QSR Industry - Changes Due to COVID-19: Japan
Contactless delivery, preventive measures, limited menu, and store closure are some examples of impacts in the quick-service restaurant (QSR) industry in Japan as a result of the COVID-19 pandemic.
- Domino's and Pizza Hut are some QSR brands in Japan that have introduced no-contact delivery services to avoid the transmission of COVID-19.
- According to Japan Today, "Pizza Hut has dubbed their contactless option 'Oki Pizza' (Placed Pizza), a move they say was prompted by customers who have been requesting a delivery service that lets them avoid having to directly interact with the driver."
- Since last March 12, Pizza Hut delivery men have been "placing the pizza beside the customer’s front door after confirming through the intercom that the customer is home." The payment was done digitally through the store website or app.
- On the other hand, Domino's call theirs 'Zero Contact Drop-Off.' In this Zero Contact Drop-off, "delivery drivers will place an empty box in a predesignated spot in order to avoid placing the pizza directly on the ground." The delivery driver will then place the ordered pizza upon "the empty box in a plastic bag" then the driver will "ring the doorbell or buzz the intercom to inform customers of the delivery."
- Domino's makes a visual confirmation that the order was received by waiting for the customer to pick up the pizza.
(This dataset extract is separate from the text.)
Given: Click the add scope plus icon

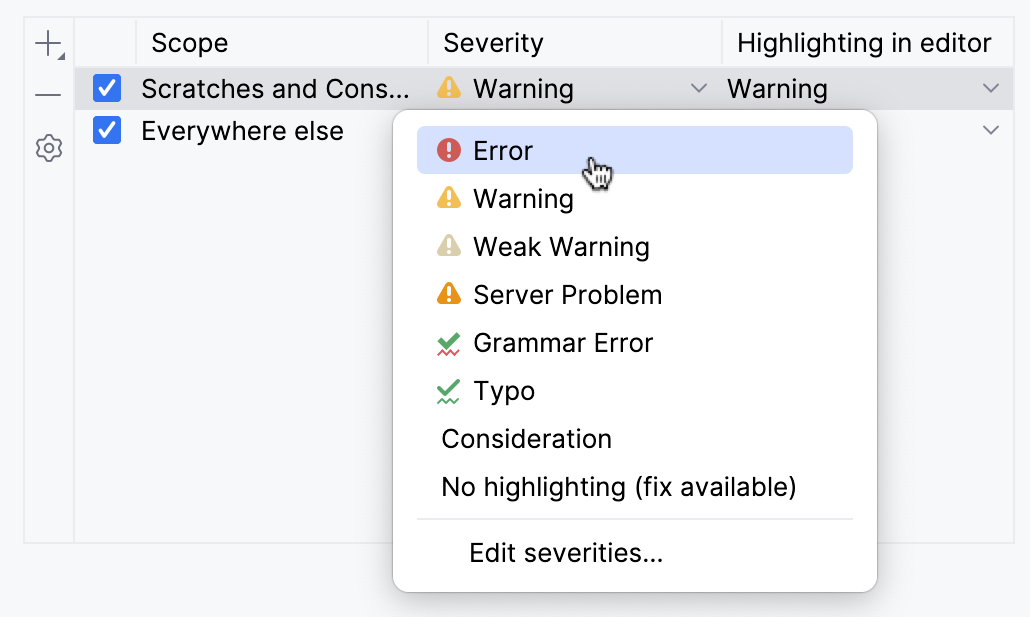Looking at the screenshot, I should pos(47,43).
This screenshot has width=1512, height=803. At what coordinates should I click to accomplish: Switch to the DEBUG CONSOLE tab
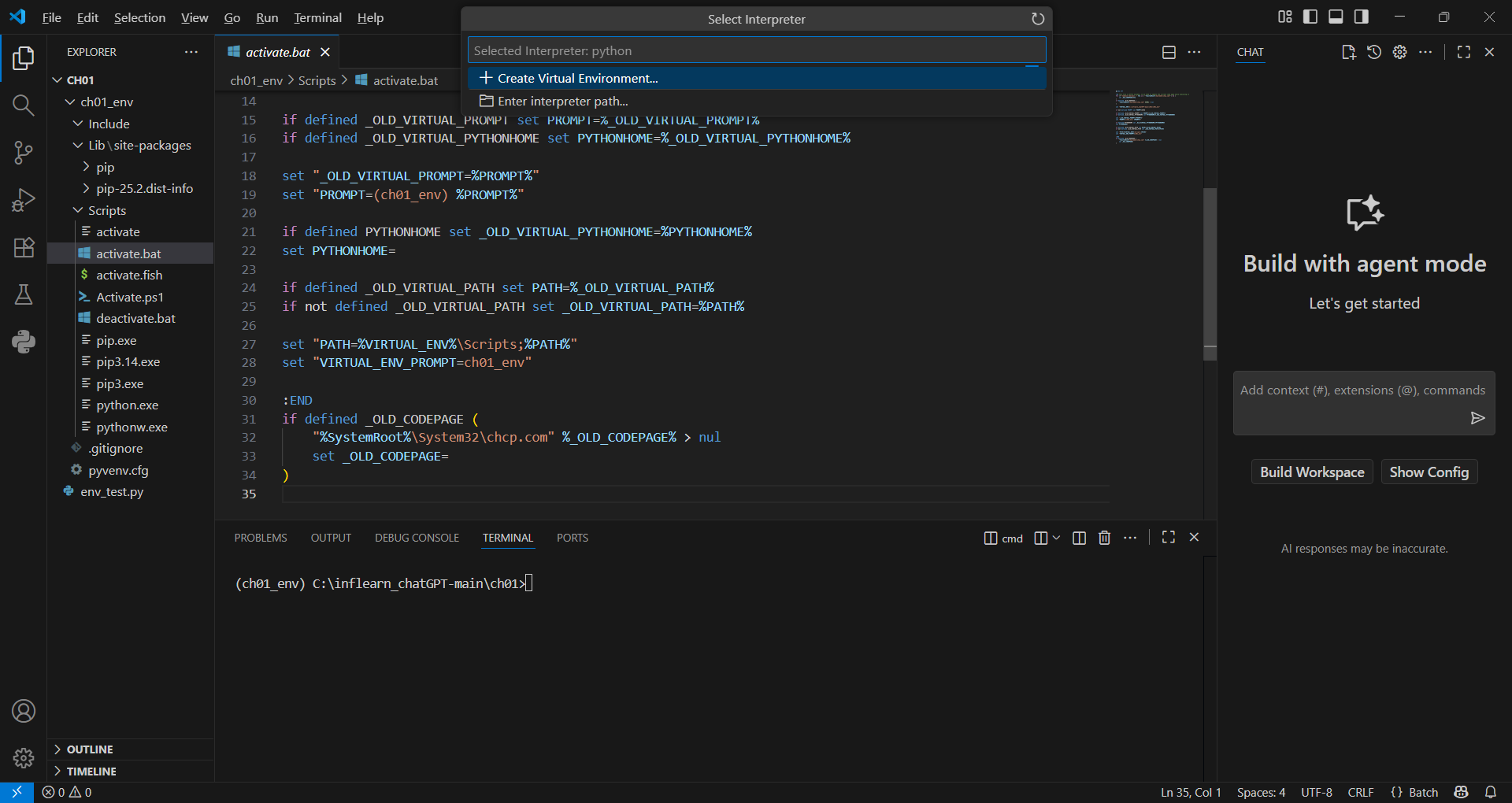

The delivery man will then "step away to a distance of at least two meters" from the front door of the customer as he waits to retrieve the empty box.
- To prevent the spread of coronavirus, Domino's has also taken measures such as "temperature checks at the start of each shift, washing hands, gargling, disinfecting hands and fingers thoroughly, and disinfecting the customer area and restrooms with alcohol every two hours." Delivery drivers are also "instructed to disinfect their hands before and after each delivery, and wear masks whenever possible."
- McDonald's workers "with a body temperature of 37.5 degrees Celsius or higher are not allowed to work, and the wearing of masks by staff members is recommended."
- Yoshinoya, the Gyudon beef bowl quick-service restaurant, "has stopped offering menu items that take time to cook at some of its restaurants." This is a coping mechanism because of the increase in staff workers that are unable to come to work.
- This has also been the case at some "Sukiya restaurants under the wing of Zensho Holdings Co."
- The Kichijoin branch of McDonald's, located in Kyoto's Minami Ward, has stopped its operations after a 50-year old female staff member tested positive for COVID-19 last March 3. The store has been closed for sanitation "under the guidance of the public health center."
- According to McDonald’s Japan’s Public Relations Department and Kyoto City investigators, the staff member contracted the virus when she visited a live music venue called Arc in Osaka last February 15-16. She had been working as a cash register of McDonald's, passing food and money to customers.